Sexuality? The child youth problem? Sponges? Pornography? Jeremy Beadles death? Brittany’s demise? The American election? Waitangi day? Movies that contain only b-actors? Banana etiquette and the most efficient way to peel them? Tail gators and their eventual evolutionary extinction? Cellotape? Used tea spoons? The meaning of life? Chaos theory? Kerry Prendergast’s fantastic eye wear? The colour watermelon. The taste of black? Music that makes you feel wobbly? Rock stars that make your shake you head with disdain? Lions? Tigers? Bears? Obana? Osama? Obama? The Monarchy? The sports that most resemble the antics of Gladiatorial Rome? Sun glasses? The lack of truly memorable Disney movies at the moment? Our ever expanding universe? The scientific tradition of explaining the physical but never the spiritual? Paper clips? Male pattern baldness?
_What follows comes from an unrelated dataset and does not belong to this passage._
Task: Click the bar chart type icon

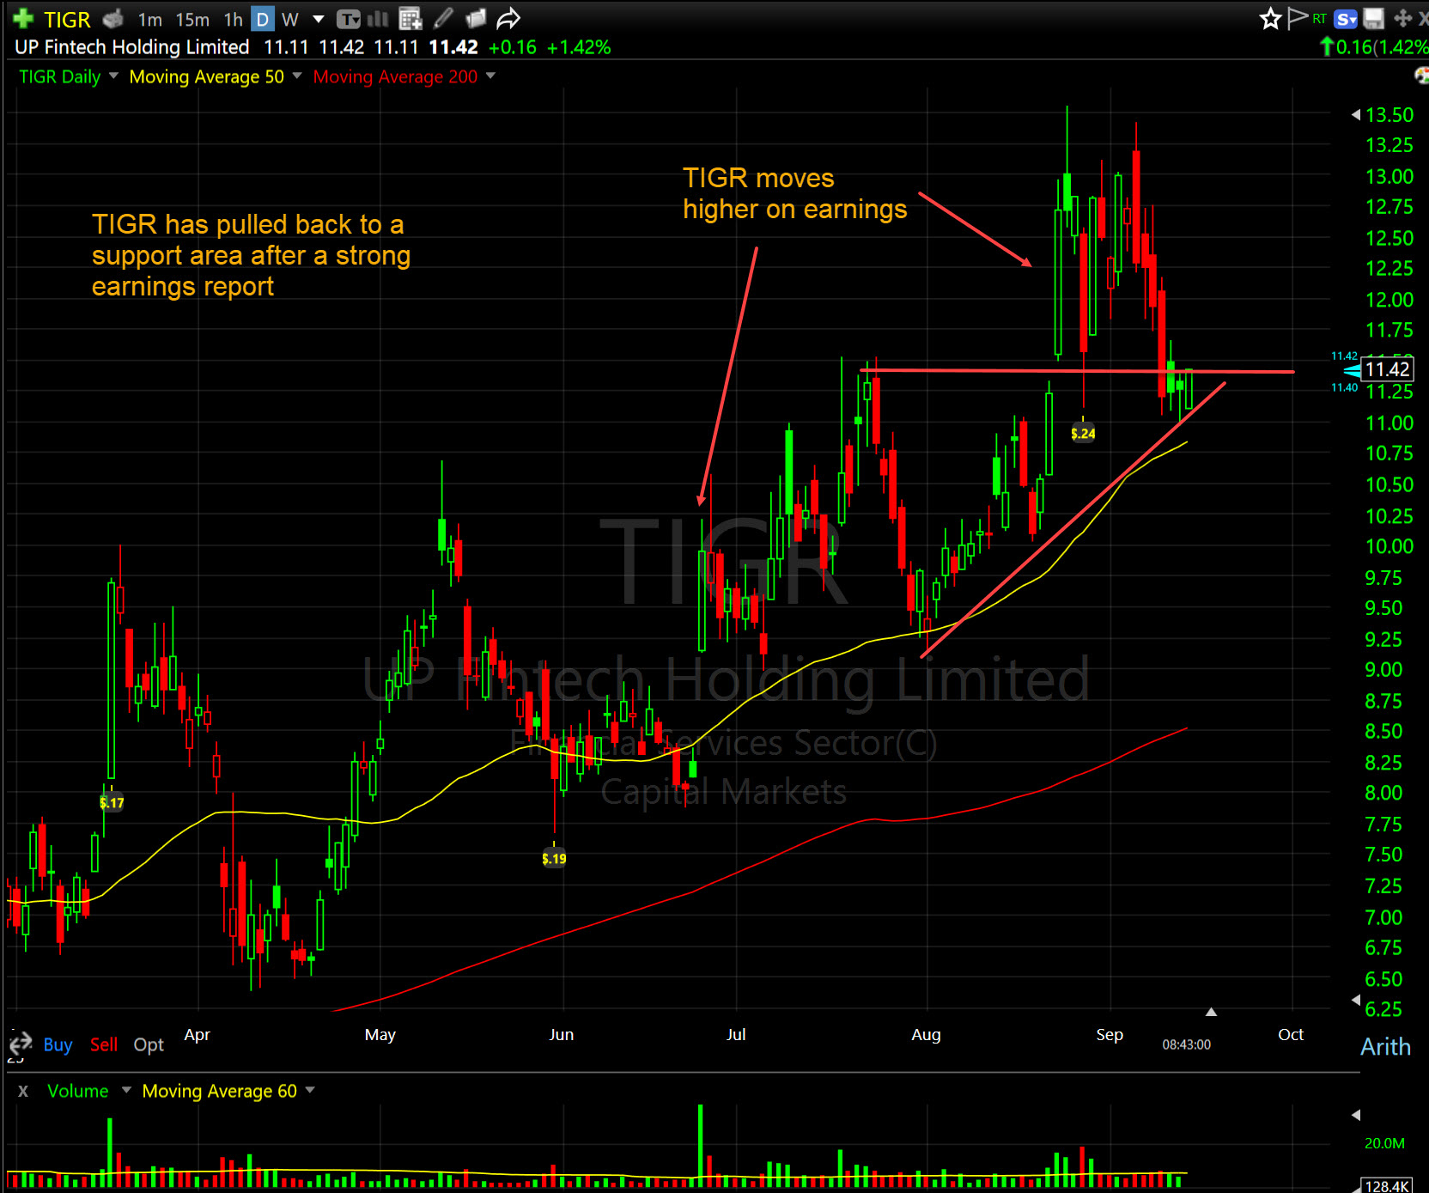Action: pos(378,18)
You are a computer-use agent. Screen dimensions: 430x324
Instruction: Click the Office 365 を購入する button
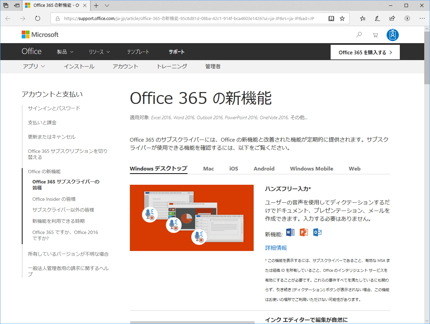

Plastic trophies? Las Vegas? The melting of the Polar ice caps? Chocolate with chilli? Milli Vanilli? Madagascar? Alaska? Used tissue? Rook to King 4? Brown paper bags? The death of human innocence? The lies we buy into? Pencil sharpener shavings? The power of an encouraging remark? Death? Politics? Laughter? Pain? The one person that matters at the end of the day? The truth? The Lies? Gaviscon & pork pies? Apples? Pears? Bananas in pyjamas running down the stairs?

Hmmm – You know I don’t feel like writing about any of that stuff…

But I will say this - I do like cheese on toast. It tastes quite nice.

6 comments:

Elliot said...

Rats. I was really hoping to hear more about plastic trophies.

Toolman said...

Boy you dropped a question avalanche!

You should pick the question that most "gets your goat" each time you blog and write about it.

Oh and what does gravy have to do with cheese on toast - the 2 important bits of your post :P

Mechanicak Marksy said...

I'm actually glad you brought these questions up. For instance, i have been tormenting over the idea of my distaste for people who wear sunglasses in the middle of the winter, at 7pm, in a tube tunnel.

And what up with those damn monkeys peeling their bananas the wrong way around.. i mean, honestly...

Elkano said...

I've never tried cheese on toast with gravy on it...
That's probably for the best.

Fiddy said...

Wait wait wait... haven't you guys figured out that any type of food ANYWHERE can always be improved by adding more hot gravy? It's the dip-de-doo of dips! Hence the phrase "OMG DATS 2TALEE GRAVY KTHXBYE!"

And this is coming from a gowermette chef..

Elkano said...

Wow Fiddy - Such mellifluous words - Wisdom so scarce in this day and age. And uttered in such dulcet guttural murmurs.